Copy the rows below word for word, beginning at the line that contains "Describe the element" and stopping after the last row. Omit the pictures from your copy.
***** Source material
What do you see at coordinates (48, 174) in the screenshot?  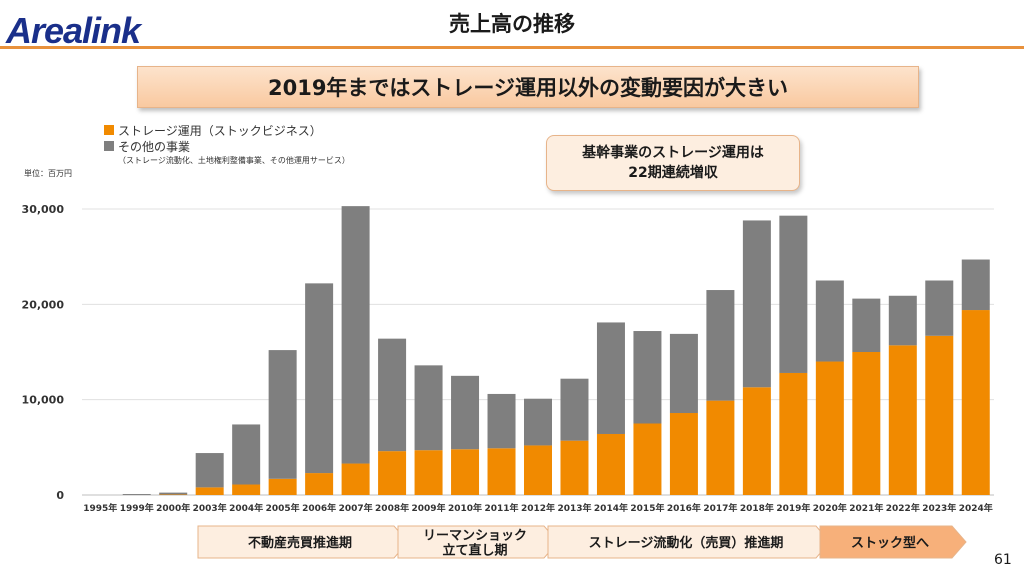 I see `unit-label: 単位：百万円` at bounding box center [48, 174].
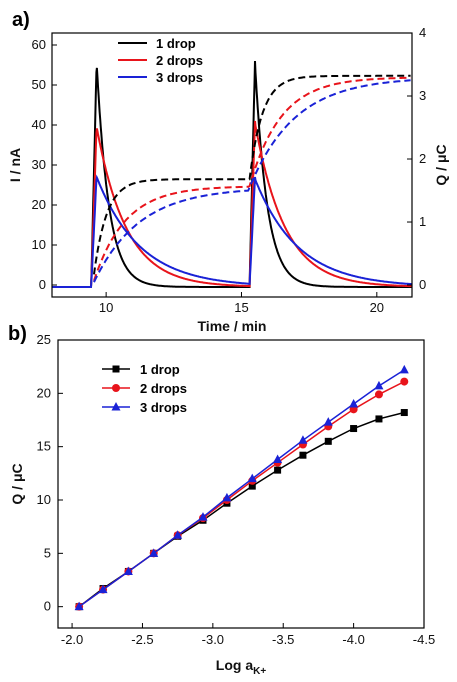 This screenshot has height=682, width=457. I want to click on x-tick-label: 20, so click(377, 308).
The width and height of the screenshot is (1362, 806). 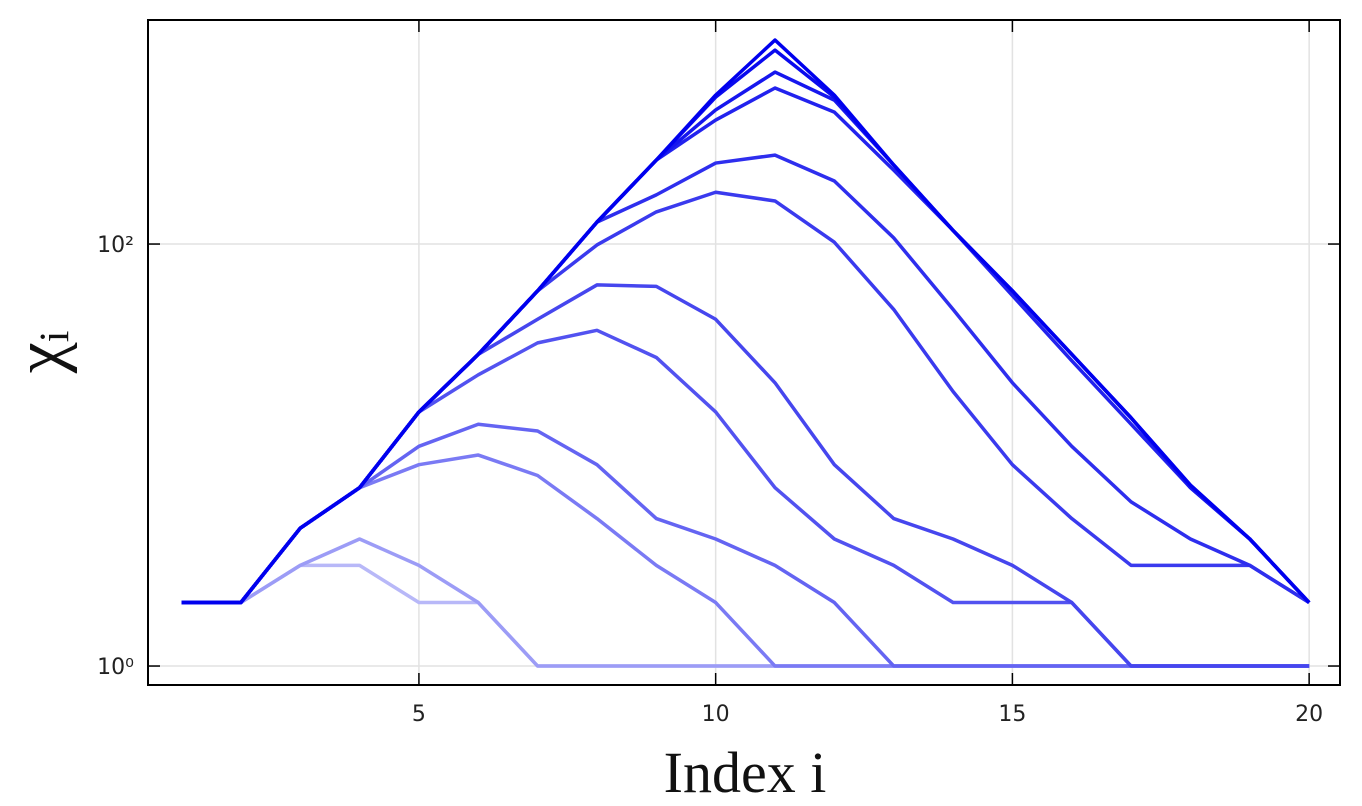 I want to click on x-axis-label: Index i, so click(x=746, y=772).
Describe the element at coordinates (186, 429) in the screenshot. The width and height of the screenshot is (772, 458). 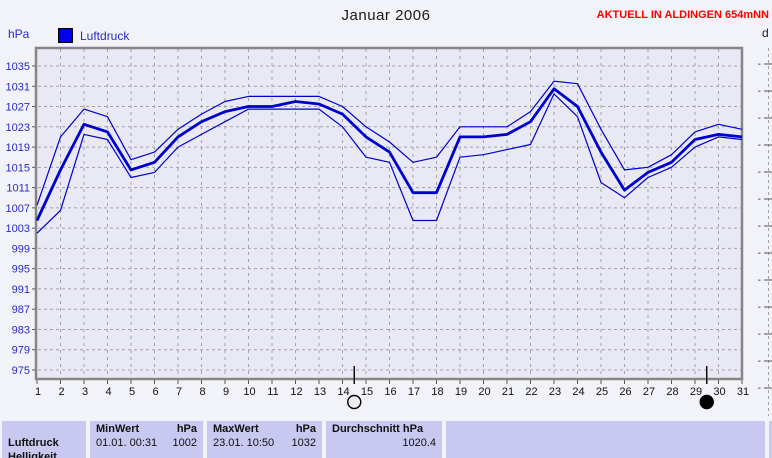
I see `min-unit: hPa` at that location.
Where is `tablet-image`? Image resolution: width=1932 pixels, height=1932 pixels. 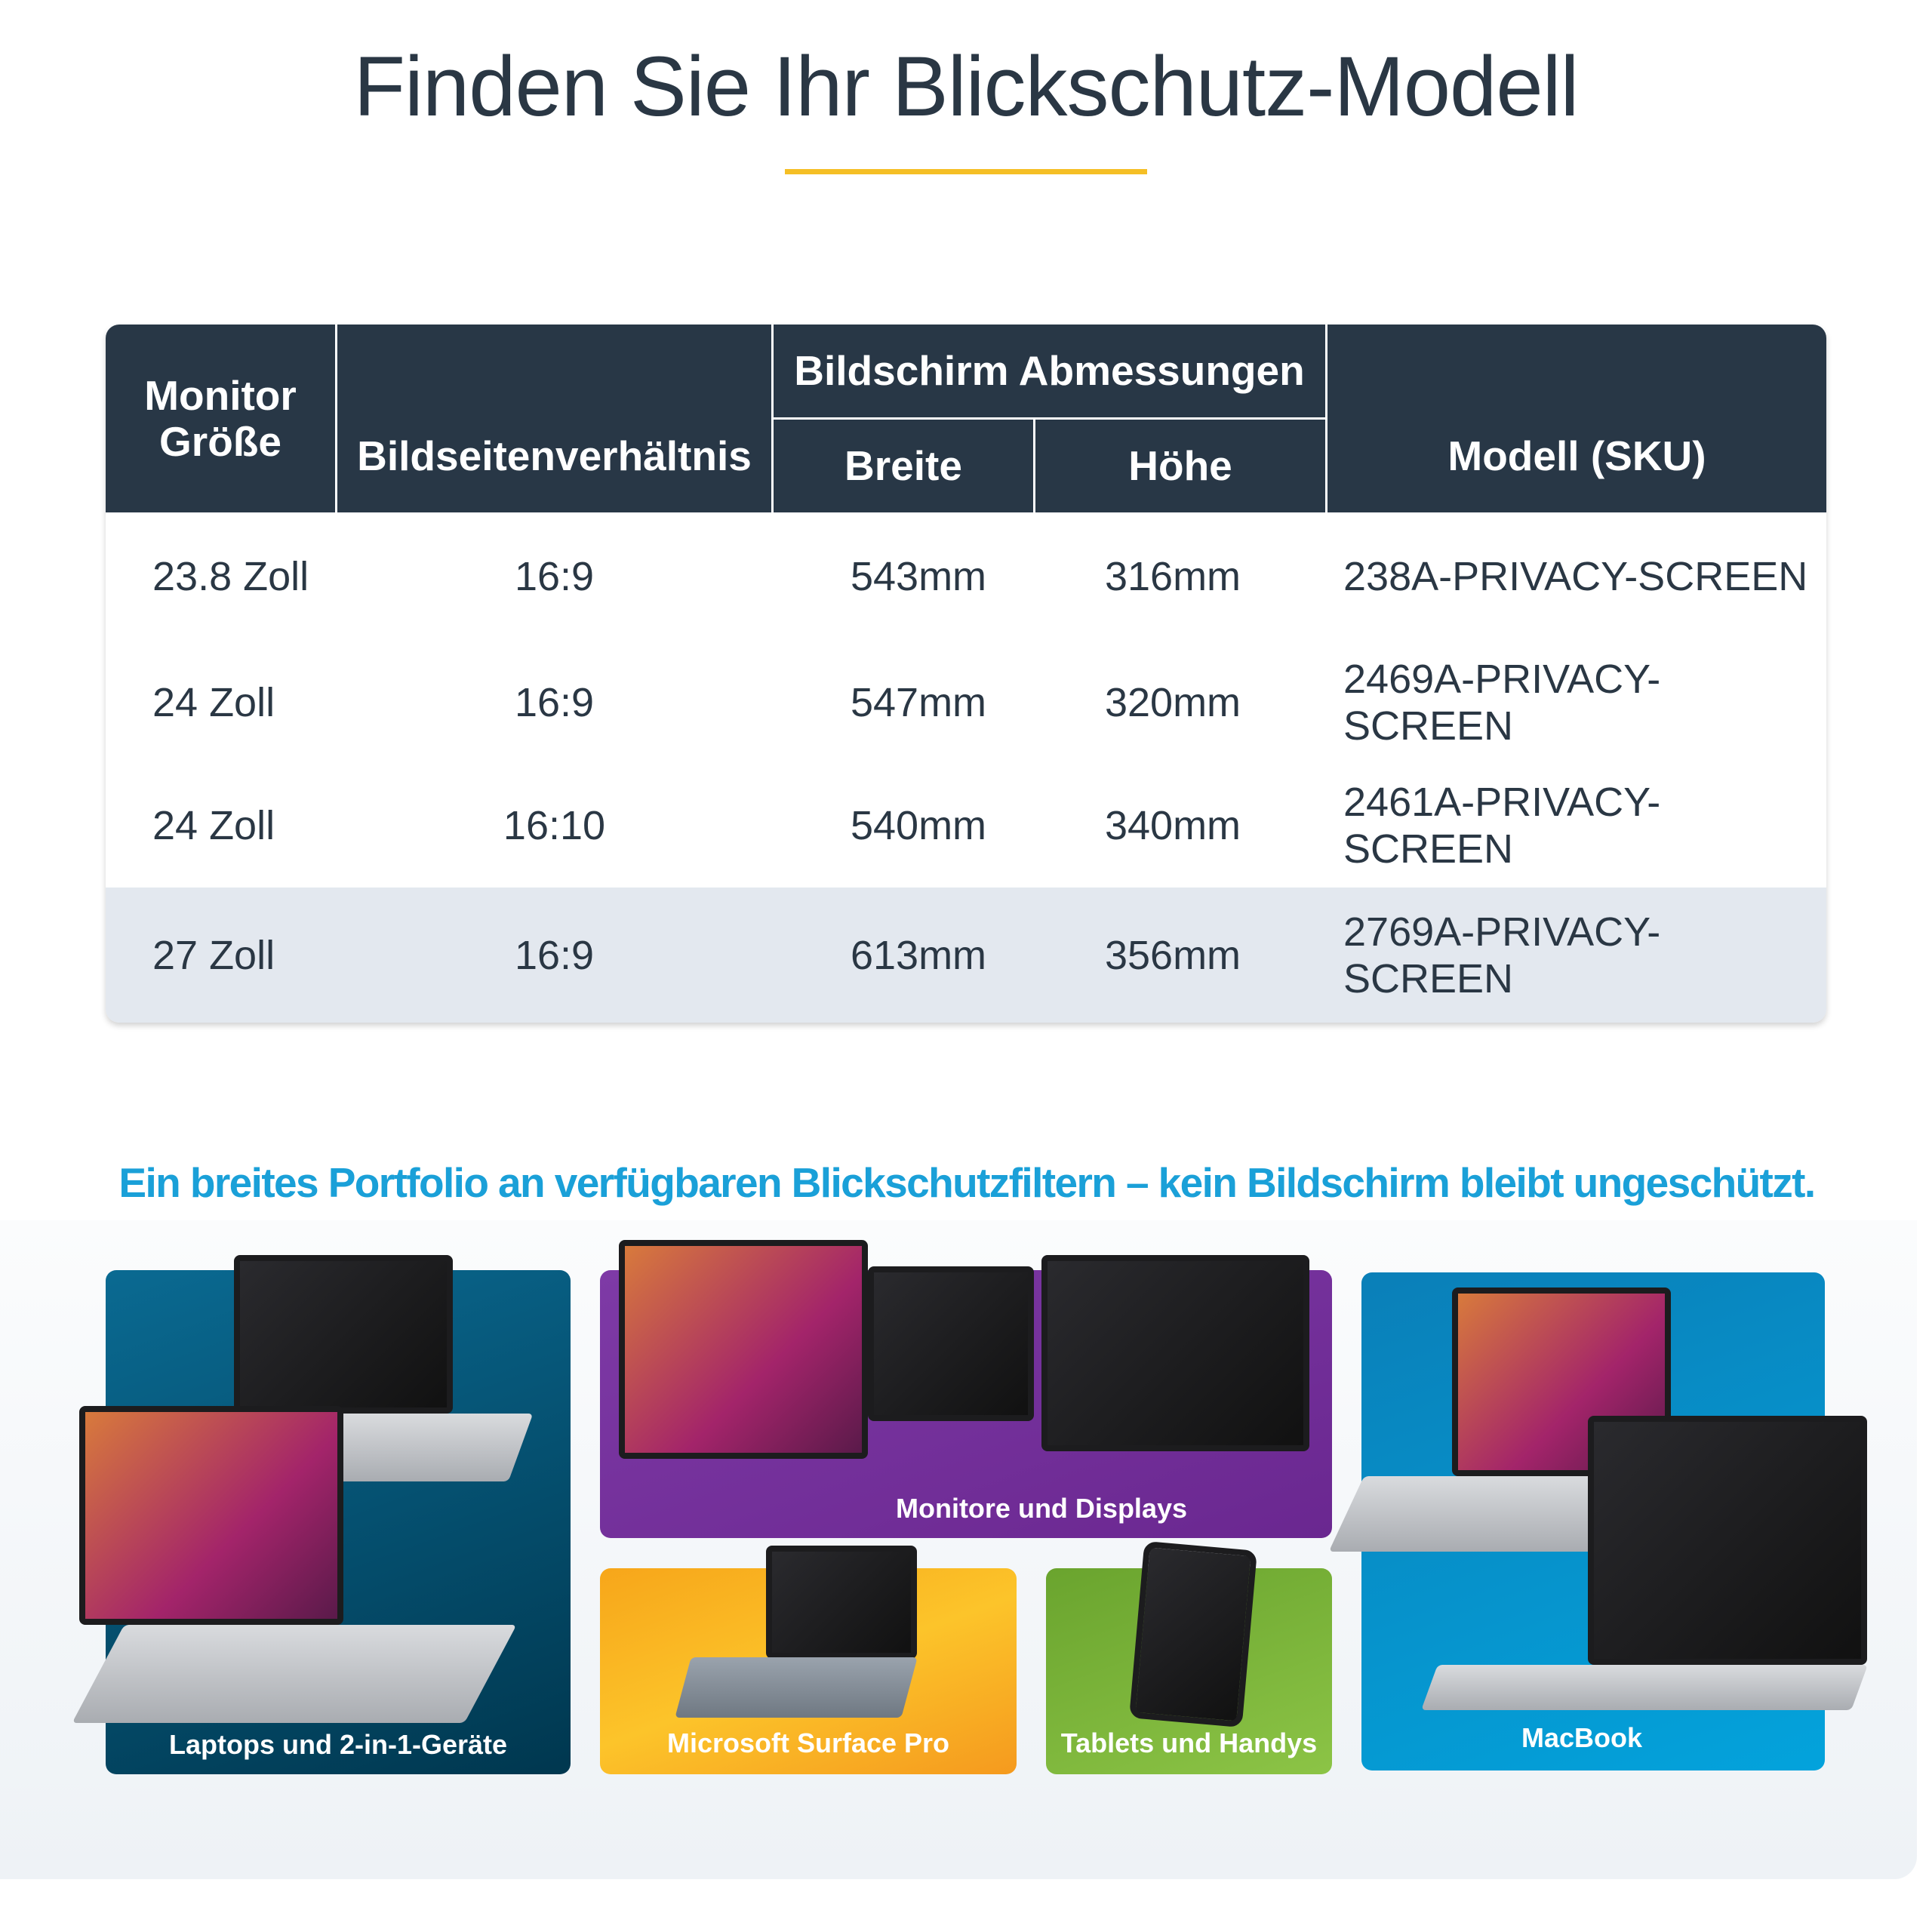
**********
### Response for this exercise
Describe the element at coordinates (186, 429) in the screenshot. The width and height of the screenshot is (772, 458). 
I see `min-unit: hPa` at that location.
Where is `tablet-image`? Image resolution: width=1932 pixels, height=1932 pixels. 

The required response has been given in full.